Async resume patch (was: Re: [GIT PULL] PM updates for 2.6.33) [Kernel]

Prev: futex: Take mmap_sem for get_user_pages in fault_in_user_writeable
Next: [PATCH v9 0/8] Loongson: YeeLoong: add platform drivers

From: Mark Brown on 9 Dec 2009 13:10

On Wed, Dec 09, 2009 at 12:10:03PM -0500, Alan Stern wrote:
> On Wed, 9 Dec 2009, Mark Brown wrote:

> > Worst case is about a second for both resume and suspend which means two
> > seconds total but it's very hardware dependant.

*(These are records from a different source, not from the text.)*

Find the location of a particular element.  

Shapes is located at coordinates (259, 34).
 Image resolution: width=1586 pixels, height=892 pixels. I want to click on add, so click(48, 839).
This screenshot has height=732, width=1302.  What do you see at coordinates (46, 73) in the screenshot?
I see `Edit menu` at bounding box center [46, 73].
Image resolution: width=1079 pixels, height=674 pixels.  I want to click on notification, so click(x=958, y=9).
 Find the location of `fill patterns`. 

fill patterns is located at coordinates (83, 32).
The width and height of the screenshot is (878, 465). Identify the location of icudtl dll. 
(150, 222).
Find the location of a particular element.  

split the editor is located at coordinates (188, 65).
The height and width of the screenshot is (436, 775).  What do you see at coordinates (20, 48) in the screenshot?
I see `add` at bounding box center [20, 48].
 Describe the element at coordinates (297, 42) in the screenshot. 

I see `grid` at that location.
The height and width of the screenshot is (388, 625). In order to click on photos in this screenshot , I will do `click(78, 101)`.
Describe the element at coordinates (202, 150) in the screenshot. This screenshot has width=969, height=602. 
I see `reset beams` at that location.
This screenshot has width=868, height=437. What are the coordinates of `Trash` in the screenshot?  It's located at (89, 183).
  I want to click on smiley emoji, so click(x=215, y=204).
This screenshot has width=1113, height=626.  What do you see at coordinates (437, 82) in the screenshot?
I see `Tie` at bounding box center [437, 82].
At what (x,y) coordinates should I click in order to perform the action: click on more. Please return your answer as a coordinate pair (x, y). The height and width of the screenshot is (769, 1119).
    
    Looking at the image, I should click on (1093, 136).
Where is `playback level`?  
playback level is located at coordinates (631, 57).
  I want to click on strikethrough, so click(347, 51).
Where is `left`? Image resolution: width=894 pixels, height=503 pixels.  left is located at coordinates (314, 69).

> A second seems awfully long. What happens if audio isn't being played
> when the suspend occurs? Can't you shorten things with no artifacts in
> that case?

For the affected hardware the problem is basically the same with or
without audio being played. As I said in my reply to Linus this is
delays caused by ramping reference voltages. These delays are
sufficiently long that the reference voltages have to be maintained all
the time so that they don't delay the start of audio streams which means
that having or not having an audio stream at suspend time doesn't affect
the reference voltage ramps since we don't turn them off when not in
use. There is a win from other stuff having been shut off already, but
it's already being exploited.

On suspend the problem is the same as for resume - we need to ramp the
voltages quietly, this time down to zero. We want to make sure they're
actually at zero to ensure that the ramp at resume time starts from a
known hardware state.
--
To unsubscribe from this list: send the line "unsubscribe linux-kernel" in
the body of a message to majordomo(a)vger.kernel.org
More majordomo info at http://vger.kernel.org/majordomo-info.html
Please read the FAQ at http://www.tux.org/lkml/

From: Mark Brown on 9 Dec 2009 13:30

On Wed, Dec 09, 2009 at 09:57:22AM -0800, Linus Torvalds wrote:
> On Wed, 9 Dec 2009, Mark Brown wrote:

> > The problem comes when you've got audio outputs referenced to something
> > other than ground which used to happen because no negative supplies were
> > available in these systems. To bring these up from cold you need to
> > bring the outputs up to the reference level but if you do that by just
> > turning on the power you get an audible (often loud) noise in the output
> > from the square(ish) waveform that results which users don't find
> > acceptable.

> Ouch. A second still sounds way too long - but whatever.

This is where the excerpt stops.